▶ _Passage_:
Schifano was born in Homs, Libya, as his father was an archaeologist and restorer working on the excavations at Leptis Magna. The family moved to Rome during an evacuation from the African colonies and he worked at the National Etruscan Museum before joining the military briefly. Upon his return, he took up painting seriously: In 1960, a cycle of monochrome paintings with stamped numbers and letters led to his inclusion in the 1962 exhibition The New Realists at the Sidney Janis Gallery in New York, setting him alongside names like Warhol, Lichtenstein, Jim Dine and Christo. Submitted to the event was a “Propaganda” painting featuring part of the Coca-Cola logo:

Propaganda, Mario Schifano (1934-1998).

Schifano made his first trip to America with his girlfriend, Anita Pallenberg, in the early 60s, and stayed in New York, where he met figureheads like Andy Warol, Jasper Johns and Frank O’Hara. From this point, his life was marked by increased drug use covered widely in the press. In 1966, he spent three months in the Regina Coeli prison for marijuana, followed in the 1970s by additional arrests and his eventual confinement to a psychiatric hospital. According to Italian writer Federico Sargentone, it was during this time that poet laureate Giuseppe Ungaretti (1888 – 1970) actively attended his trial and testified that “an artist is an individual who should not reside within the law of the common.”

Schifano would go on to struggle with heroin addiction, at times trading artworks to dealers and frustrating his gallerists. After numerous rehab efforts, he eventually did return seriously to painting, and reappeared in the 1980s with a major retrospective in Rome and a showing at the 1982 Venice Biennale.

Mario Schifano died in Rome, in 1998, of a heart attack, and is survived by his wife, Monica, and a son, Marco.

Segno d’Energia, Mario Schifano (1934-1998).

▶ _Extracted material_:
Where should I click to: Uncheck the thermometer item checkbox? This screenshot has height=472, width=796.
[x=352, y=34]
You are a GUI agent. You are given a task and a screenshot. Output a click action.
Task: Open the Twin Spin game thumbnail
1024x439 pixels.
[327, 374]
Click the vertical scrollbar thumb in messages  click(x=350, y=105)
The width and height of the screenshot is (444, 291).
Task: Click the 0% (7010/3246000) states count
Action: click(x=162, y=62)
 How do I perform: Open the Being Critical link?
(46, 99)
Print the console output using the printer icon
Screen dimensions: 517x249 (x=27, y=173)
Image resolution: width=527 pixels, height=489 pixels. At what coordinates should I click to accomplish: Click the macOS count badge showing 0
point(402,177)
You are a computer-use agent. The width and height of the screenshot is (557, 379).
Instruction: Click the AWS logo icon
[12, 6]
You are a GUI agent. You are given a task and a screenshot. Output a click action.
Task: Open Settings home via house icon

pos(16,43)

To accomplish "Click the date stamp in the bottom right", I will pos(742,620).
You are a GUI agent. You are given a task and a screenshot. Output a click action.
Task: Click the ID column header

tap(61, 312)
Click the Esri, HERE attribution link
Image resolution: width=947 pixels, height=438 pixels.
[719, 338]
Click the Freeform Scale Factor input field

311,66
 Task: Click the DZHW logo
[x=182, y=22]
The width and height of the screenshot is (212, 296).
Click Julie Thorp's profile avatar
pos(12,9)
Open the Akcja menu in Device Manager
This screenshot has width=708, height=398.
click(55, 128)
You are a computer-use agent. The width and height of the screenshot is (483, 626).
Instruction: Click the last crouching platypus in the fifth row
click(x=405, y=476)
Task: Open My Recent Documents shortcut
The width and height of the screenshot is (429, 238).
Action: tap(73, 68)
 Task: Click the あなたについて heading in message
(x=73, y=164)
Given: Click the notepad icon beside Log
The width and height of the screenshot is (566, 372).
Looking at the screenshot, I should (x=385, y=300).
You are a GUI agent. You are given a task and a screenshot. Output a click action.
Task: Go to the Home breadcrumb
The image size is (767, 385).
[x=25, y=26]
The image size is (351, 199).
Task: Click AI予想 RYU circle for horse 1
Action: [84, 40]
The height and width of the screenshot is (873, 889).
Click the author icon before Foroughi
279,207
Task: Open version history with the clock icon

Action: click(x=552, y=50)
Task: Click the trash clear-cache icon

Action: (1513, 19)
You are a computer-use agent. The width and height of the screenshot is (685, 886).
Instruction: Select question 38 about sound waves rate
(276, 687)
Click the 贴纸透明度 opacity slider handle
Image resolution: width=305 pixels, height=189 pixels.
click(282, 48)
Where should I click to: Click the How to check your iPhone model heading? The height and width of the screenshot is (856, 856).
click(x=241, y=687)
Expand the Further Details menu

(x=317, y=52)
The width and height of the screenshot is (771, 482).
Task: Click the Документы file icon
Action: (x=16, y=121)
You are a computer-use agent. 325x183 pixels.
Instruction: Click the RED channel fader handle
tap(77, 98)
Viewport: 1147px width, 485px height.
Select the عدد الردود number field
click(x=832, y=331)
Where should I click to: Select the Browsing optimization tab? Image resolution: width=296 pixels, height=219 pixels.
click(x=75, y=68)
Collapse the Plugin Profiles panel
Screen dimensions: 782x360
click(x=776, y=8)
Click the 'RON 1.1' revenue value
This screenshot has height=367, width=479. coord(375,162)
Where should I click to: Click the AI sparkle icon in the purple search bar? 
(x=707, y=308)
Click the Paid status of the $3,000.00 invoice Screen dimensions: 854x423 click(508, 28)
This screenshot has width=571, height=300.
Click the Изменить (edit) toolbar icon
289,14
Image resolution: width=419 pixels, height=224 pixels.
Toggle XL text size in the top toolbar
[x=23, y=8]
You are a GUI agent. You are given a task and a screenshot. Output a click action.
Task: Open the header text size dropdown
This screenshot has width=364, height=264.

▶ _Problems to work on_:
a - From the Mario Schifano passage above, write out the stretch from "Mario Schifano died" through "d’Energia, Mario Schifano (1934-1998)." word for word.
b - Condense the paragraph of the Mario Schifano passage that begins "Schifano would go on to struggle" into a shorter version that keeps its main facts.

▶ _Task answers_:
a -
Mario Schifano died in Rome, in 1998, of a heart attack, and is survived by his wife, Monica, and a son, Marco.

Segno d’Energia, Mario Schifano (1934-1998).

b - Schifano battled heroin addiction, sometimes trading artworks to dealers and frustrating gallerists. After numerous rehab efforts he resumed serious painting, returning in the 1980s with a major Rome retrospective and a showing at the 1982 Venice Biennale.